> **Problem description**
Set down the material exactly as given, please, from its first line through the line that includes "Task: Click the -2.54% return cell".

BEGIN

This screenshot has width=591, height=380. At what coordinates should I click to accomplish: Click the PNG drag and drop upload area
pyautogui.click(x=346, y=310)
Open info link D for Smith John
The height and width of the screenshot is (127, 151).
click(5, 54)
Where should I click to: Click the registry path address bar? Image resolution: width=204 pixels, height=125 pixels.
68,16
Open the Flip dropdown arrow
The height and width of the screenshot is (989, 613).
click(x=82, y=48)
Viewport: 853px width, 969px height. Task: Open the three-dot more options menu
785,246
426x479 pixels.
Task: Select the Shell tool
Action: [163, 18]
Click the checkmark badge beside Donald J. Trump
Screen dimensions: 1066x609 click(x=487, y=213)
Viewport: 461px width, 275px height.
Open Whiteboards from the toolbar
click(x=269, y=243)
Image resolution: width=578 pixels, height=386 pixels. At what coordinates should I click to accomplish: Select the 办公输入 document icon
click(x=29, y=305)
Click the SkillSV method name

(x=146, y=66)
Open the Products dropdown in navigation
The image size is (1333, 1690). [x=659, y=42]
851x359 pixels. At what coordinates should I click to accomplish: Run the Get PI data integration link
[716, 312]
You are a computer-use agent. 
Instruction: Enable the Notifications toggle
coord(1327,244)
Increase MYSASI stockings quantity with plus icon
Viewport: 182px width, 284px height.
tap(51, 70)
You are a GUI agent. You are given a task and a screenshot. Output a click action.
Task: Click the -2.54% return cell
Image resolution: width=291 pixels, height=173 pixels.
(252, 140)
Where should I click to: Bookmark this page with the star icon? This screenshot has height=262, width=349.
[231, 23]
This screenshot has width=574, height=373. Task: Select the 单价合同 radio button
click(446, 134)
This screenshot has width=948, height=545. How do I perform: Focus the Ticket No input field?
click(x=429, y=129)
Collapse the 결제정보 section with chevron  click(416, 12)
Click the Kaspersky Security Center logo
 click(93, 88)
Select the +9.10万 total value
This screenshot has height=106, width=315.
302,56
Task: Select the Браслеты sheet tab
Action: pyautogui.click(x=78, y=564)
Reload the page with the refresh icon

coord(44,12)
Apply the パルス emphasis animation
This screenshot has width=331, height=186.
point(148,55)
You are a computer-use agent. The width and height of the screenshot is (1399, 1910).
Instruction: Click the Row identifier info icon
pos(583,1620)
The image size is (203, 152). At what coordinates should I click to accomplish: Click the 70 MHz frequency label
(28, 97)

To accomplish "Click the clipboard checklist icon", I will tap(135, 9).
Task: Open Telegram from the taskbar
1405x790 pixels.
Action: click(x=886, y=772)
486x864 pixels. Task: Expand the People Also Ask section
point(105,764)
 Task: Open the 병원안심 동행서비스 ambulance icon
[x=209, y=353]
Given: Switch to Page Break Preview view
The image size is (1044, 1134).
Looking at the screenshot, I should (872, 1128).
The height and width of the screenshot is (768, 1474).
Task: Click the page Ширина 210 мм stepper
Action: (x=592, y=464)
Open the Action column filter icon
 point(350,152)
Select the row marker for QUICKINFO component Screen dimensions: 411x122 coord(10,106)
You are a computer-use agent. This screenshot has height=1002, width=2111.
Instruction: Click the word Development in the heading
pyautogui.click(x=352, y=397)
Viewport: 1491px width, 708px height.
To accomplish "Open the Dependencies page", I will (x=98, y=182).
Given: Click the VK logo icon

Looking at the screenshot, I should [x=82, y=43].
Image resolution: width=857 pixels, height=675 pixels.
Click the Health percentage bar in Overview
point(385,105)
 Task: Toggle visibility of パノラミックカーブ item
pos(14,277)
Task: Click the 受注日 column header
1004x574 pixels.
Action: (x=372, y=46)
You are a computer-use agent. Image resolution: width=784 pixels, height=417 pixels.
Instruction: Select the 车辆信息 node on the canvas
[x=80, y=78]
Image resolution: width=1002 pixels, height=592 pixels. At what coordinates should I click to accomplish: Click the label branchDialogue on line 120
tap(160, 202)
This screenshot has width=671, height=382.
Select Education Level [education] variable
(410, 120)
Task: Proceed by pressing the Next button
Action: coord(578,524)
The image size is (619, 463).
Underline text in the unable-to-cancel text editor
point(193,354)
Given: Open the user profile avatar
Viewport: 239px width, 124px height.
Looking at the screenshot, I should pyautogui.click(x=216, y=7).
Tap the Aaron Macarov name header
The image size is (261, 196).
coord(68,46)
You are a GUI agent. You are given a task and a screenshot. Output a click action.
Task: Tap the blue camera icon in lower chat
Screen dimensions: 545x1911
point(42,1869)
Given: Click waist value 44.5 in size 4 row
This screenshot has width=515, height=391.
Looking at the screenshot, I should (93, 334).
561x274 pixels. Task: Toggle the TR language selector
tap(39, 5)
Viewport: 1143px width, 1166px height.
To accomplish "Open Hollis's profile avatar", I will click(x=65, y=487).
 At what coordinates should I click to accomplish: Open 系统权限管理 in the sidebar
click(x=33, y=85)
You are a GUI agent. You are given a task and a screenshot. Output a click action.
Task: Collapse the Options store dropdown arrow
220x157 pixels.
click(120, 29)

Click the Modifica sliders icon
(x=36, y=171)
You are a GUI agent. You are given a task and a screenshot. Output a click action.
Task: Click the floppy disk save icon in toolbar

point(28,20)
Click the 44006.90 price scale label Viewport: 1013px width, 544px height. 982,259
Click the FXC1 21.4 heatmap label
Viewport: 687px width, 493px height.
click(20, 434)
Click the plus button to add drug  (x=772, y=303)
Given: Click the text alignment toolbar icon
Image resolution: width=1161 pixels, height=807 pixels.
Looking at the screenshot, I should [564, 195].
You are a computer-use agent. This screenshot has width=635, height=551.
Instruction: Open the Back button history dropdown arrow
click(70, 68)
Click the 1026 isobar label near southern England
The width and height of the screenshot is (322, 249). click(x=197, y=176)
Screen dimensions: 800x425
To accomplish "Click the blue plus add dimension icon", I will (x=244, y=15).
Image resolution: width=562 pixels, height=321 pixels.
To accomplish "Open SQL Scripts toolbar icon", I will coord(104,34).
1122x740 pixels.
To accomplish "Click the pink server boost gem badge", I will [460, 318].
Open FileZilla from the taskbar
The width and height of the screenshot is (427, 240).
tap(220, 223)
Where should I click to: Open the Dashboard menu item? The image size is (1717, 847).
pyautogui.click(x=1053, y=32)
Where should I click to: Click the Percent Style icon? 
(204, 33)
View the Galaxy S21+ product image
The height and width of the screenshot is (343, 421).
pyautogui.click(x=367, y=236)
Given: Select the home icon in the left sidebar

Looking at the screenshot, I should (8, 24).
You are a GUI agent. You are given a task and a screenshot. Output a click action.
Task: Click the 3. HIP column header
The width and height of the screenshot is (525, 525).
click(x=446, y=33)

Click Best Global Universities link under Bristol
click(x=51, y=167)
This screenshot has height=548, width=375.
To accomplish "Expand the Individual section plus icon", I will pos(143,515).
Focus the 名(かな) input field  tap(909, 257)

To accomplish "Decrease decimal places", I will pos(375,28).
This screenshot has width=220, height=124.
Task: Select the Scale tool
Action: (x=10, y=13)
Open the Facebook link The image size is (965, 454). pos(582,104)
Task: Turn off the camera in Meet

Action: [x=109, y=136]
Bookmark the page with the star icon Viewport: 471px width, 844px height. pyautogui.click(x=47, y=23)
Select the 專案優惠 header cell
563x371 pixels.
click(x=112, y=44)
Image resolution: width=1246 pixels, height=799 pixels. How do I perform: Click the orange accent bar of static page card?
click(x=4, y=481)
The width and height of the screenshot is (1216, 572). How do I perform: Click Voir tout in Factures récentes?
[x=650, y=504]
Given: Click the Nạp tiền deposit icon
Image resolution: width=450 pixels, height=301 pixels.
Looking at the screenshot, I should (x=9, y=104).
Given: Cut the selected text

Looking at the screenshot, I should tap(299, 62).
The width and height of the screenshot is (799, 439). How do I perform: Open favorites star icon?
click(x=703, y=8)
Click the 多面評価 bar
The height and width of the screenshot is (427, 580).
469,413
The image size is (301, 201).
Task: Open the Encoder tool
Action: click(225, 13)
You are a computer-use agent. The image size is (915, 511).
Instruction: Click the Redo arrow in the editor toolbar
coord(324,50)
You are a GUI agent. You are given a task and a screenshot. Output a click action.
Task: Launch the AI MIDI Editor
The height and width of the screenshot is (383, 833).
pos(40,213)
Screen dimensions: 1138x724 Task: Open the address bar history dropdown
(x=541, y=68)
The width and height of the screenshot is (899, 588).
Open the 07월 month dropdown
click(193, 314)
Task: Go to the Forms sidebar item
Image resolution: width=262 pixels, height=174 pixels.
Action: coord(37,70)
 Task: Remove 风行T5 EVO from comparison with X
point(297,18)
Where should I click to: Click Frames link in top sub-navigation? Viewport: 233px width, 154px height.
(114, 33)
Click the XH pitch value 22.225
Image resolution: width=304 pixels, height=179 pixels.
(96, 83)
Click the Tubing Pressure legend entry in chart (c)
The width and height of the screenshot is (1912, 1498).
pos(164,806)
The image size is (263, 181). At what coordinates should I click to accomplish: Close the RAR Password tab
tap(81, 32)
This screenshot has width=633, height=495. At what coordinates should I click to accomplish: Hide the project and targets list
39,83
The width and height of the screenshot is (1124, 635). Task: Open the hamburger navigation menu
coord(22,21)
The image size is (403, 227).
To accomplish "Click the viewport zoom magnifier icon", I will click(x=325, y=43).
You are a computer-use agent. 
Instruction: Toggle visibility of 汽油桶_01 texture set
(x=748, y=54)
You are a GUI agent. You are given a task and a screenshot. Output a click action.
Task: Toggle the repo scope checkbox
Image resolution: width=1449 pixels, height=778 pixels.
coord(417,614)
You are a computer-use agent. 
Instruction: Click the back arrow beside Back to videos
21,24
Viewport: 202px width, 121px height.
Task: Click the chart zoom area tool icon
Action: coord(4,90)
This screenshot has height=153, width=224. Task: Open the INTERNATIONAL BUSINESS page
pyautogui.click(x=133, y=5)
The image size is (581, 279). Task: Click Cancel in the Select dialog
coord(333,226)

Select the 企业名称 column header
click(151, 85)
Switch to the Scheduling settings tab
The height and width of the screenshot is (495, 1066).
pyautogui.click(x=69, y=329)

END

> **Written response**
This screenshot has width=591, height=380. At what coordinates should I click to accomplish: Click the PNG drag and drop upload area
pyautogui.click(x=346, y=310)
Open info link D for Smith John
The height and width of the screenshot is (127, 151).
click(5, 54)
Where should I click to: Click the registry path address bar? Image resolution: width=204 pixels, height=125 pixels.
68,16
Open the Flip dropdown arrow
The height and width of the screenshot is (989, 613).
click(x=82, y=48)
Viewport: 853px width, 969px height. Task: Open the three-dot more options menu
785,246
426x479 pixels.
Task: Select the Shell tool
Action: [163, 18]
Click the checkmark badge beside Donald J. Trump
Screen dimensions: 1066x609 click(x=487, y=213)
Viewport: 461px width, 275px height.
Open Whiteboards from the toolbar
click(x=269, y=243)
Image resolution: width=578 pixels, height=386 pixels. At what coordinates should I click to accomplish: Select the 办公输入 document icon
click(x=29, y=305)
Click the SkillSV method name

(x=146, y=66)
Open the Products dropdown in navigation
The image size is (1333, 1690). [x=659, y=42]
851x359 pixels. At what coordinates should I click to accomplish: Run the Get PI data integration link
[716, 312]
You are a computer-use agent. 
Instruction: Enable the Notifications toggle
coord(1327,244)
Increase MYSASI stockings quantity with plus icon
Viewport: 182px width, 284px height.
tap(51, 70)
You are a GUI agent. You are given a task and a screenshot. Output a click action.
Task: Click the -2.54% return cell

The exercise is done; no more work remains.